Without water, of course, there are no forests. But have you ever thought about how, without forests, there is no water?
Deep in the forest on the slopes of the Aberdare mountains in Kenya, elephants and leopards roam, bushbucks and giant forest hogs hide in the dappled light, endemic butterflies flit between bushes, and the rare African golden cat hunts hyrax, rodents, and duikers on the damp forest floor. But the forest provides much more than habitat for spectacular wildlife.
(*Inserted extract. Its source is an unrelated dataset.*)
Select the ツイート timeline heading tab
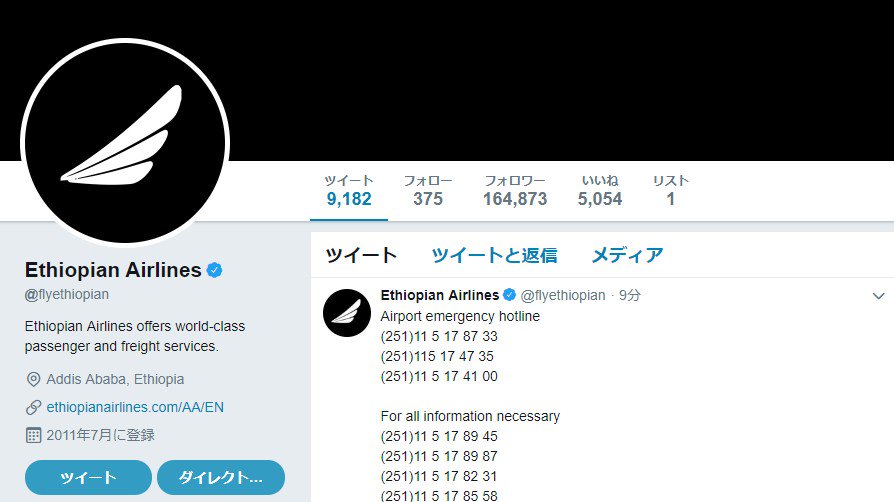Viewport: 894px width, 502px height. click(x=361, y=255)
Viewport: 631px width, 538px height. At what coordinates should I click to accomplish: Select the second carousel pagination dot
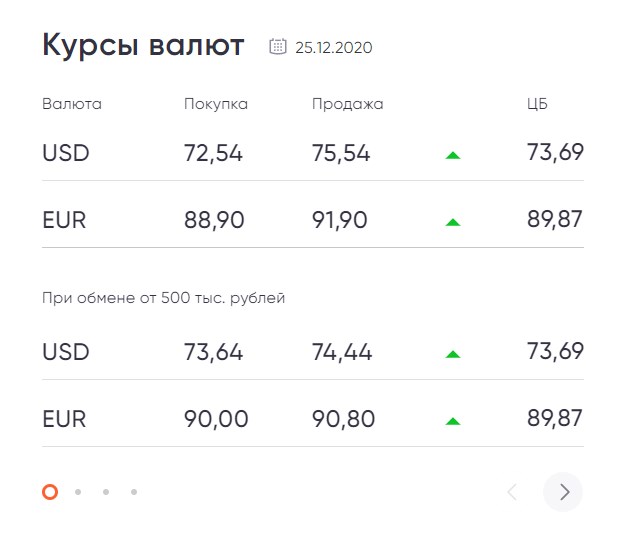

The forest’s rich and well-drained volcanic soils filter and slow the 1500 mm of rain that falls each year (nearly three times the annual rainfall of London). Beginning only 30 km northwest of Kenya’s capital Nairobi, this forest ecosystem is one of five “water towers” in Kenya that feed the countries rivers, and the Aberdare water tower feeds the Thika river, which is the source of 80% of the drinking water in Nairobi, and a tributary of the Tana river. Hydropower generation on the Thika and the Tana also provides a significant source of Kenya’s electricity. For that reason, Kenya has set aside large portions of the Aberdare forests as reserves.
Population growth surrounding the Aberdare forest reserves is putting significant pressure on these resources. Population densities in these areas are upwards of 600 people per square kilometer and nearly all of these people are employed in agriculture. On the lower slopes of the mountains, degradation is a constant problem as people use the forest for resources from firewood to bushmeat to charcoal production and clear trees for agriculture and even cannabis cultivation. According to the UN, the effects of deforestation are costing Kenya nearly $68 million annually.
Developing alternative agricultural livelihoods and other employment opportunities for the people surrounding the forest will be critical to protecting the ecosystem services it provides, and in securing a prosperous future for the area in the long term. Clearly, achieving the sustainable development goals in the Aberdares will require approaches that address multiple goals simultaneously: clean water, biodiversity, poverty, nutrition, and employment, to name just a few.
Integrated planning, integrated solutions
EcoAgriculture Partners’ Fellow David Kuria has been working with us for nearly a decade to help shift the path of resource use from degradation to conservation. Through partnerships with community organizations, farmer groups, women’s groups, local and national government and more, Kuria’s organization, Kijabe Environment Volunteers (KENVO), has developed a variety of programs that provide incentives for forest protection to local people, create forest-friendly jobs, and improve agricultural techniques to reduce the need for forest clearance. These include beekeeping, poultry raising, and ecotourism.
By working together with other groups to plan interventions that work socially, economically and ecologically, KENVO has pioneered integrated landscape management in the area. The interventions are having an effect. In Lari sub-county, where KENVO focuses its efforts, deforestation, forest conversion and degradation have steeply declined since 2007. Farmer incomes are rising. Water resources for drinking and electrifying the country are protected.
Working together, like forests and water
Celebrating International Forest Day and World Water Day (#IntlForestDay & #WorldWaterDay) on consecutive days reminds us that these two precious resources are inextricably linked. Protecting one ensures the other. This means that happily, with integrated planning and collaboration between stakeholders, interventions can have benefits for both forests and water, and a good deal more.